Conclusion: Our findings indicate that S1P produced by SphK2, rather than by SphK1, promotes pancreatic cancer cell proliferation and migration. Targeting SphK2 may be a potential strategy for pancreatic cancer treatment. Further studies that include in vivo models are needed to explore this therapeutic possibility.

V. N. Nfonsam1, J. Koblinski1, J. Jandova1  1University Of Arizona,Surgery,Tucson, AZ, USA

Introduction: Although the overall incidence of colon cancer (CC) has steadily declined over the last three decades, the incidence has increased in patients younger than 50. The etiology of early-onset (EO) CC is not fully understood. COMP gene has been shown to confer tumor aggressiveness in pancreatic cancer. The aim of this study was to elucidate gene expression patterns in EOCC and show its uniqueness compared to late-onset (LO) disease.

Methods: Two cohorts of patients with sporadic CC were identified. Tumors and matching noninvolved tissues from six EOCC patients (<50) and six late-onset colon cancers (LOCC) patients (>65) were obtained from pathology archives. De-paraffinized tissues were macro-dissected from FFPE sections, RNA isolated, and used for expression profiling of 770 cancer-related genes representing 13 canonical pathways. Survival analysis was performed using the cBioPortal for cancer genomics using 382 CRC patients from the TCGA Provisional database.

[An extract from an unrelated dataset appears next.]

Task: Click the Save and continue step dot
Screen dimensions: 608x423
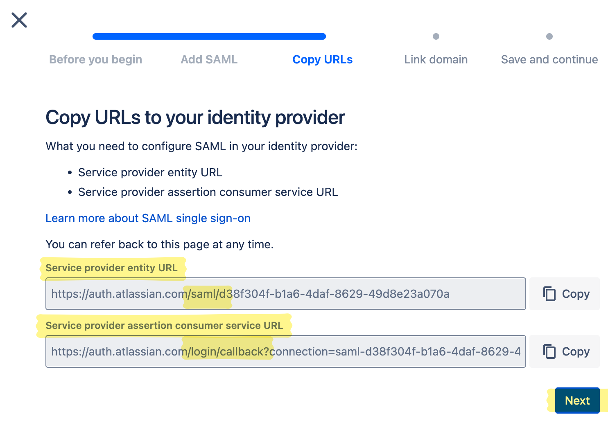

Results:Among 770 genes assayed, changes in expression levels of 93 genes were statistically significant between EOCC and matching noninvolved tissues. There were also significant differences in expression levels of 118 genes between LOCC and matching noninvolved tissues. Detailed comparative gene expression analysis between EOCC and LOCC normalized to their matching noninvolved tissues revealed that changes in expression of 88 genes were unique to EOCC using the cutoff criteria of expression levels difference >2 fold and P value <0.01. From these differentially expressed genes specific to EOCC, 28 genes were upregulated and 60 genes downregulated. At the pathway level, PI3K-AKT signaling was the most deregulated pathway in EOCC and cell cycle in LOCC. COMP glycoprotein was one of the genes that were uniquely over-expressed in EOCC. Survival analysis of 382 patients with CRC tumors using the cBioPortal for cancer genomics showed that CRC patients with alterations (all of them with up-regulated COMP) in COMP expression present with poorer overall survival compared to patients without alterations in COMP expression.

These results suggest that sporadic EOCC is characterized by distinct molecular events compared to LOCC. In addition, COMP glycoprotein is associated with poor overall survival. COMP gene can potentially serve as a novel biomarker associated with EOCC as COMP glycoproteins could be detected in serum and urine.